En 2002, l’initiative de paix arabe parlait d’une «solution juste» pour les réfugiés, «dans le respect de» la Résolution 194, sans plus de précisions ; et la feuille de route de 2004 –censée être toujours supervisée par les EU, l’UE, l’ONU et la Russie comprenait une clause concernant une solution «réaliste et convenue» au problème des réfugiés.
L’opposition obstinée d’Israël au droit au retour s’est accrue en parallèle. Au cours des 70 dernières années, il a réussi à ce que les tentatives de rapatriement d’aucun des 750.000 réfugiés de 1948 et leurs descendants, ou des 350.000 réfugiés supplémentaires de 1967 n’aboutissent. Mis à part une offre de reprendre 100.000 réfugiés en 1949, rapidement rétractée, Israël n’a présenté aucune excuse pour la catastrophe humaine qu’il a créé, et n’en a encore moins accepté la responsabilité.
Les Etats arabes qui auraient dû être à l’avant-garde de ceux qui défendent les réfugiés palestiniens ont rendu leur discours sur le droit au retour vague et ambigu, en phase avec les préférences israéliennes. Et, comme pour enfoncer le dernier clou dans le cercueil du droit au retour, le président états-unien Donald Trump a mis fin au financement américain de l’UNRWA, et tente de réduire le nombre de réfugiés palestiniens en redéfinissant qui ils sont.
Soutien occidental
La guerre contre le retour des Palestiniens ne pouvait qu’être inégale, et jusqu’à présent est remportée par Israël, étant donné le soutien occidental massif dont il jouit. A la fondation d’Israël en 1948, de nombreux états occidentaux y ont vu une façon d’indemniser les juifs pour les horreurs que l’Allemagne leur avait infligées. Pays lointain, la Palestine – dans une région «arriérée», majoritairement sous contrôle occidental et sans les moyens de résister – a dû sembler un refuge idéal pour les juifs européens.
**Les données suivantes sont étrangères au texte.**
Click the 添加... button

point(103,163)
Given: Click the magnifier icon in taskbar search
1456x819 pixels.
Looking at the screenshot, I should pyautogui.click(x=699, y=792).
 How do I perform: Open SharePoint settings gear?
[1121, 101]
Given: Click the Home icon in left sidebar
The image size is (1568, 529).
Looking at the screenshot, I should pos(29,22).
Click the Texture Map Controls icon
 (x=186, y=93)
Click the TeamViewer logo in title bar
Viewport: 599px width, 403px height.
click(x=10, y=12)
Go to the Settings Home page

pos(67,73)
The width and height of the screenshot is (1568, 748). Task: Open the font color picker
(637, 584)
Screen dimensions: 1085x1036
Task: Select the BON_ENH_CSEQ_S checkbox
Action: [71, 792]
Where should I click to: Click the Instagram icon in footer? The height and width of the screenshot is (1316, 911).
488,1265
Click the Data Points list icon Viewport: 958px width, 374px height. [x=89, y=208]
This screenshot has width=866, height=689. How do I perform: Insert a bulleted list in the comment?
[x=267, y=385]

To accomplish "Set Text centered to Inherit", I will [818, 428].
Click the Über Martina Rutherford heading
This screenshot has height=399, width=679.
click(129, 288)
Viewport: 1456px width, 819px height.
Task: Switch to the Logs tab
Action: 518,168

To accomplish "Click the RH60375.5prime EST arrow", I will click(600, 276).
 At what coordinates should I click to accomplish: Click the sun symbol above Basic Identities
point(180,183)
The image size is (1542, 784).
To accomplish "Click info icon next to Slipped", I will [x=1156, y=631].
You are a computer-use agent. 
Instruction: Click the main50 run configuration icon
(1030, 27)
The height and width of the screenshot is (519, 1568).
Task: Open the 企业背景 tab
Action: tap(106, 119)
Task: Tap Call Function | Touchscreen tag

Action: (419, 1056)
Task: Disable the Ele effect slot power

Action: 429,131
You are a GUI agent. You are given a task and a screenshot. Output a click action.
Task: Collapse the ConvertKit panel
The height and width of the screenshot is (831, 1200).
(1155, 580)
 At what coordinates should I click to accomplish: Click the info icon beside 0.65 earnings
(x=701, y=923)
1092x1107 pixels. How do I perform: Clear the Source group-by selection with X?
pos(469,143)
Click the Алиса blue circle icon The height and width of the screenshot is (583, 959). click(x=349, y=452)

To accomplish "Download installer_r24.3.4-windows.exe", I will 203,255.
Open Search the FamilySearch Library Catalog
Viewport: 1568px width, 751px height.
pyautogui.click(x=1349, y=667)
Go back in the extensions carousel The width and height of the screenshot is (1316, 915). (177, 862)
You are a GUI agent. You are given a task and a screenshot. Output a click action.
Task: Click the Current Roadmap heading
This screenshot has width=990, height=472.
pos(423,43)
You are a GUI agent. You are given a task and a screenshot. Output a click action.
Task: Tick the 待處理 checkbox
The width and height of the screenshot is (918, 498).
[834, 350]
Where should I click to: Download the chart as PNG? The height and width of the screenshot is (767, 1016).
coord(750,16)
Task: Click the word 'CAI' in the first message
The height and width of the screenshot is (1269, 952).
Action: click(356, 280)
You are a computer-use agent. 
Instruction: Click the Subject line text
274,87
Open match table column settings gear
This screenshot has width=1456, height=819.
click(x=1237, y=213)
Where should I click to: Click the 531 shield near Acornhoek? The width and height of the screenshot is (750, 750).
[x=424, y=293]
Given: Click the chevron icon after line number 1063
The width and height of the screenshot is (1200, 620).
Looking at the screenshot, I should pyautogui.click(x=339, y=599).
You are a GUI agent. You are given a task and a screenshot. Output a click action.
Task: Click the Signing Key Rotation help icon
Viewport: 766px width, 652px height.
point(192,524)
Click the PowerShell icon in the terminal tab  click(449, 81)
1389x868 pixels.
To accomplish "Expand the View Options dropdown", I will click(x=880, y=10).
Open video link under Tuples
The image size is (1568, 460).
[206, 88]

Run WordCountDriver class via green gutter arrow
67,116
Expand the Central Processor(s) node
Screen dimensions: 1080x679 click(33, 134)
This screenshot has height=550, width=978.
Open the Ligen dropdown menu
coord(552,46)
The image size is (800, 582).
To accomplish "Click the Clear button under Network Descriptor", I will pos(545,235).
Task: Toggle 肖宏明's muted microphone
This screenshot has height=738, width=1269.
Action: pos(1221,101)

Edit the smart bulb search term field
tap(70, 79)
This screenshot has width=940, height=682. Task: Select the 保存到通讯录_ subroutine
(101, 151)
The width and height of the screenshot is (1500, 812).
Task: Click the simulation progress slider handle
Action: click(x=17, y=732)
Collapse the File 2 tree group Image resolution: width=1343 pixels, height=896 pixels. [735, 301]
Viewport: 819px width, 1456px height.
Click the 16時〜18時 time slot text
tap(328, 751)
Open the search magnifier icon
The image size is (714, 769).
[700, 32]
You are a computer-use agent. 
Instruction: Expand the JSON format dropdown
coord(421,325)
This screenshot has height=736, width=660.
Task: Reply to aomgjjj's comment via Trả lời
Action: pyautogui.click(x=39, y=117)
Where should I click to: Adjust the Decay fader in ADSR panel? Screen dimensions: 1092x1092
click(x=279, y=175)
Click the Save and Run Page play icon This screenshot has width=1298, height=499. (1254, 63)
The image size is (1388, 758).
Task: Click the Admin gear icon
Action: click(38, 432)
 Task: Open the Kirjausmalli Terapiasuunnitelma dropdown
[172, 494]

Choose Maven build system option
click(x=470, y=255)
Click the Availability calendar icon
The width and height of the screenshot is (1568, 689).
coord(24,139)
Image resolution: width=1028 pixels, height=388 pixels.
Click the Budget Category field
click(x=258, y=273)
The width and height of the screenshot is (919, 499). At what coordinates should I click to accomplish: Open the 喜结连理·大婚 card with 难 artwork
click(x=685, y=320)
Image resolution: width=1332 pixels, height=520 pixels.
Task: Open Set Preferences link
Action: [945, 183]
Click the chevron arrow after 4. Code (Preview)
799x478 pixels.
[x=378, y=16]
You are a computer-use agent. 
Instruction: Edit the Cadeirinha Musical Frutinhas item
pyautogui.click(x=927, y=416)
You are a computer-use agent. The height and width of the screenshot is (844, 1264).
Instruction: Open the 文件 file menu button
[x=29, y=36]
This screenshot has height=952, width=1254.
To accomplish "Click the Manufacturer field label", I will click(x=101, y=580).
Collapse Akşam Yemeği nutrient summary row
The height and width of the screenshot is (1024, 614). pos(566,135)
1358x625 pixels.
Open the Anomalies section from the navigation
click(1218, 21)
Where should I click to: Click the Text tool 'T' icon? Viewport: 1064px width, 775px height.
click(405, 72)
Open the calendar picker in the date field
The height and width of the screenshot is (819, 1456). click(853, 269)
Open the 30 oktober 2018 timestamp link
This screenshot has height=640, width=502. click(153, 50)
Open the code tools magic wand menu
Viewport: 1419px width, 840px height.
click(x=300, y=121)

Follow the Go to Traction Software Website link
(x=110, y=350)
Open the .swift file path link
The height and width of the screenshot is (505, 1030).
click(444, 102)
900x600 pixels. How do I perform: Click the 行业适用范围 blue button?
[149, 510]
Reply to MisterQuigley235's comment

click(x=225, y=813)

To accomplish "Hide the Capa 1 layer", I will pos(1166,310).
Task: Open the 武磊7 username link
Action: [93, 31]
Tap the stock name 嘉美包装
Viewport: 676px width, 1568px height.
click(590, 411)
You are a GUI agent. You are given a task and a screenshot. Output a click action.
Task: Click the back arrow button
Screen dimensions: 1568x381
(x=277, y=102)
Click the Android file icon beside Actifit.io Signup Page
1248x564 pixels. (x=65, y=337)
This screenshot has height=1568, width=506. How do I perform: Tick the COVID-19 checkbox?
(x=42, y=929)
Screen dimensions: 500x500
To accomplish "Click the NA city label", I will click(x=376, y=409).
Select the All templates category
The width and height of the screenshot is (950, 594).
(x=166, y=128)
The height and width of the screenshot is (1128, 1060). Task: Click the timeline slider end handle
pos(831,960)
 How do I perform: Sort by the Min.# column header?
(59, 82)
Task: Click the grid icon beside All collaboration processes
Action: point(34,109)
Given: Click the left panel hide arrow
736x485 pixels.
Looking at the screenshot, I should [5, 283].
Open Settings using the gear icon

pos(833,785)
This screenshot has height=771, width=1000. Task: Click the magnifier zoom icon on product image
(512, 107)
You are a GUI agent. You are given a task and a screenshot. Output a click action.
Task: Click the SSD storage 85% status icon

En y installant les réfugiés juifs d’après-guerre et en résolvant la «question juive» pluriséculaire, l’occident a ignoré le coût à supporter par la population autochtone de Palestine. Mais, inévitablement, vu la détermination des fondateurs d’Israël de créer un état pour les juifs sur une terre qui n’était pas juive, la démographie de la Palestine allait devoir être inversée, en convertissant la majorité arabe existante en une majorité juive. Ce qui inexorablement mena à la Nakba et au droit au retour.
En cette année anniversaire, il est grand temps d’appliquer la Résolution 194 et de mettre fin à la guerre de la seule manière possible : en affirmant le droit des Palestiniens de retourner sur la terre de leurs ancêtres, et en exhortant les Israéliens et les Palestiniens à partager la terre entre le fleuve et la mer dans le cadre d’un état laïque et démocratique, où les droits égaux de tous ses citoyens sont consacrés par la loi.
L’occident, qui a créé Israël pour résoudre sa question juive, ne sera pas favorable à cette solution. Toutefois, tous ceux qui ont eu à subir les conséquences de cet acte le seront.
Ghada Karmi est médecin, universitaire et auteure palestinienne.